急性眼外伤是眼科急诊的常见急症,因其可能导致视力丧失甚至眼球丢失,需快速准确评估并采取针对性处理措施。以下从损伤类型识别、急诊评估流程、关键处理技术及后续管理四个维度展开详述。

一、损伤类型识别与特征分析

急性眼外伤按致伤机制分为机械性与非机械性两大类,准确识别类型是制定处理策略的基础。

(一)机械性眼外伤

1.眼球钝挫伤:由钝性物体(如拳击、球类、工具撞击)引起,损伤范围可波及眼睑至视网膜全层。
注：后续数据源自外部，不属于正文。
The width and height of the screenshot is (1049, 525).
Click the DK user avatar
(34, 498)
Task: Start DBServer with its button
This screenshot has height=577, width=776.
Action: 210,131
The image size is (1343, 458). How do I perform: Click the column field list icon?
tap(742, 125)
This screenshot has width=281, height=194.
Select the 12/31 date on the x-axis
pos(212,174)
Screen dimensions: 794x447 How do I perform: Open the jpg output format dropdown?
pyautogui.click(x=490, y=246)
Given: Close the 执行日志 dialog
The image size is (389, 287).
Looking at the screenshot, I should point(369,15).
典型表现包括眼睑肿胀淤血(皮下气肿提示眶壁骨折)、结膜下出血(局限性或弥漫性)、角膜水肿(可见后弹力层皱褶)、前房积血(分级:Ⅰ级<1/3前房,Ⅱ级1/3-1/2,Ⅲ级>1/2或充满)、虹膜根部离断(瞳孔呈D形)、晶状体半脱位(裂隙灯可见虹膜震颤)、玻璃体积血(眼底窥不清)、视网膜震荡(后极部灰白色水肿)或视网膜脱离(可见隆起的灰白色网膜)。
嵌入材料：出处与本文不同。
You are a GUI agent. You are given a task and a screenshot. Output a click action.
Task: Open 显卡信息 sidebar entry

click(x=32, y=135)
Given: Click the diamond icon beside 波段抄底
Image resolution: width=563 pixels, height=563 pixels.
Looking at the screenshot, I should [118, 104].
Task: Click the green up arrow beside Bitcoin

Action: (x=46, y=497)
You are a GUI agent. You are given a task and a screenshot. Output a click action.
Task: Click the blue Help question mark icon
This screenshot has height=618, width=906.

2.眼球穿通伤:由锐器(如刀、剪、针)或高速飞溅物(如金属碎屑)导致眼球壁全层裂开,典型体征为角膜或巩膜可见伤口(可伴房水渗漏,荧光素染色见溪流征)、前房变浅或消失、虹膜嵌顿(伤口处可见棕黑色组织)、晶状体浑浊(外伤性白内障)、眼内容物脱出(玻璃体或视网膜组织外露)。需特别注意隐匿性穿通伤,表现为角膜轻微水肿、前房深度不对称,需结合B超或UBM(超声生物显微镜)确诊。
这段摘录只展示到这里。